The pro-Kurdish People’s Democratic Party (HDP) will insist on the Labour and Freedom Alliance entering the elections as a single party and under a single list. “If we enter under different lists we’ll end up pulling against each other,” said the party’s Group Deputy Chairman Saruhan Oluç in a live broadcast on Artı TV on Tuesday.
“The decision of the (HDP) to run in all 81 provinces of Turkey in the parliamentary elections is indisputable and clear,” said Oluç.
He was referring to changes to Turkey’s electoral law in 2022, which meant that parties entering elections as part of an alliance would have their votes combined for the purposes of the electoral threshold, but votes of any one party insufficient to win a seat would subsequently be discarded, so the changes would only benefit the ruling People’s Alliance of the Justice and Development Party (AKP) and the National Movement Party (MHP).
The HDP had carried out projections and seen the losses they could face if they entered the elections with different lists in various provinces. “If an MP could be elected with 80,000 votes somewhere, and a party from the alliance parties received 79,000 votes, those 79,000 votes would be thrown in the bin,” Oluç said.
In order to gain enough seats to have legislative power, the MP said, the HDP could not afford to withdraw from the election in any province. “Such a thing is not acceptable to our voters either.”

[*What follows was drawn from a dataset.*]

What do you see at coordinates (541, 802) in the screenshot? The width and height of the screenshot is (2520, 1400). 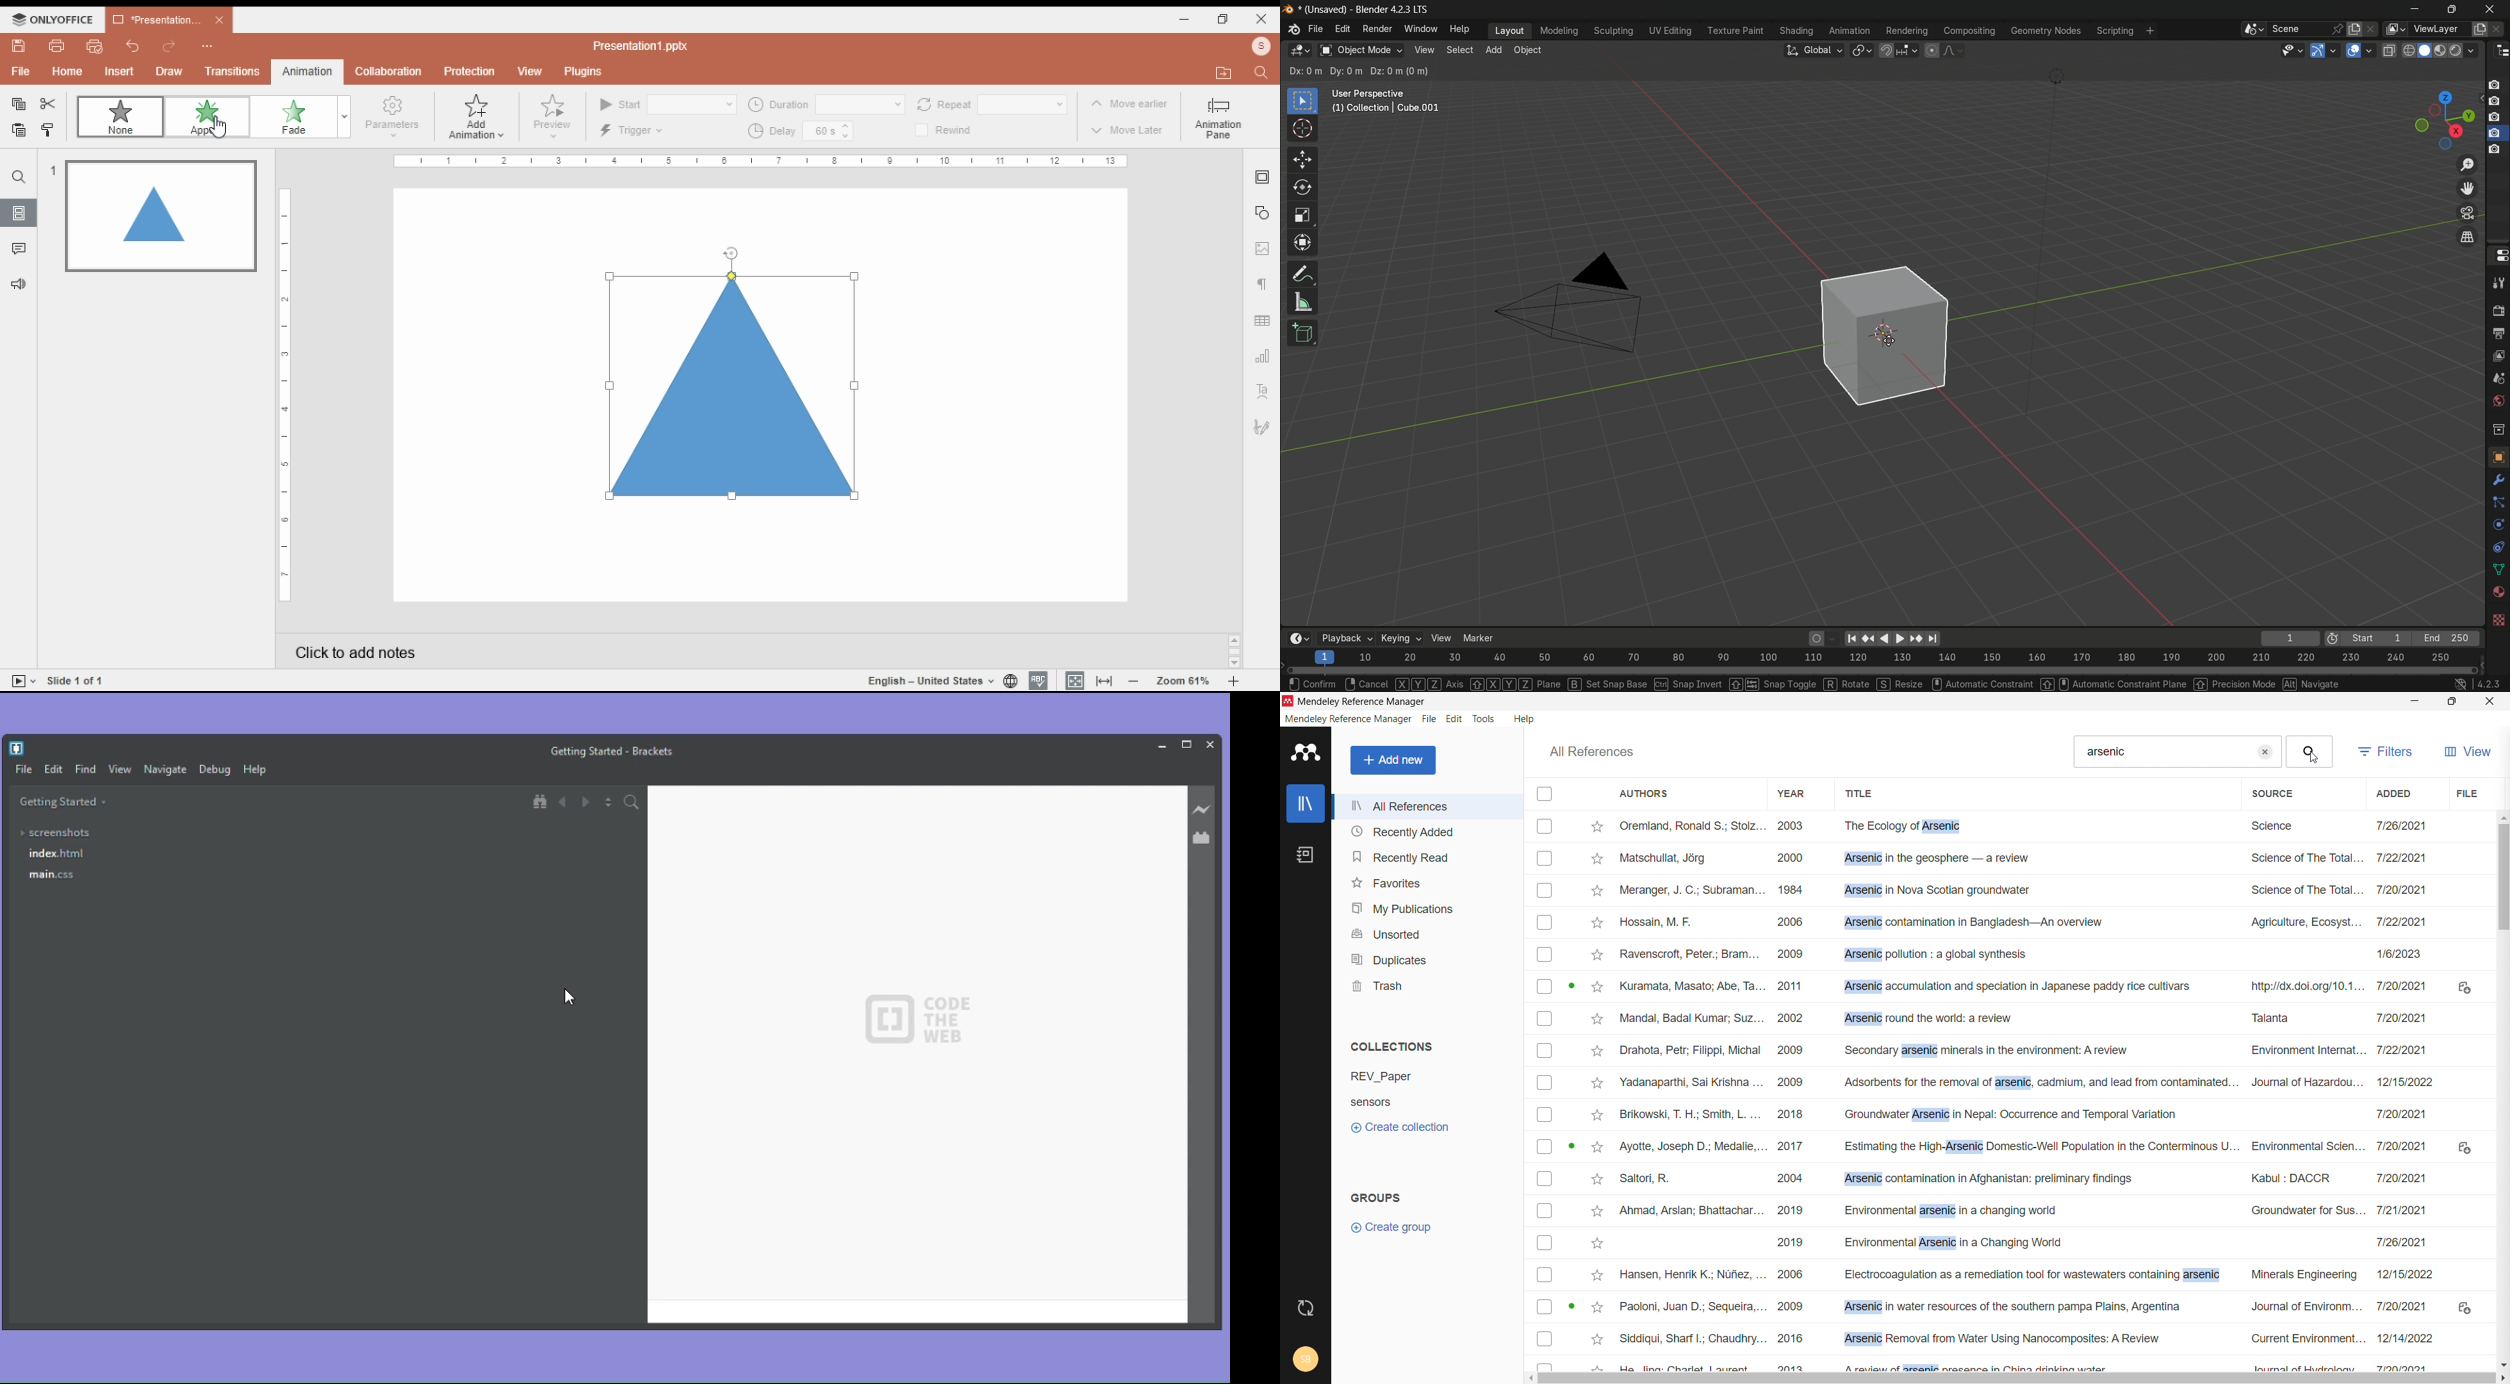 I see `Show in file tree` at bounding box center [541, 802].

The HDP was insistent on the issue and would exercise all means to form the strongest group in parliament on 14 May, “but we don’t have the luxury to withdraw from the election here and there,” he added.
The changes in the election law are significant for Turkey’s democracy, as the 2023 election “is not just any election”, Oluç said, but it would either institutionalise fascism and maintain the autocratic system, or clear the path to a transformation to democracy.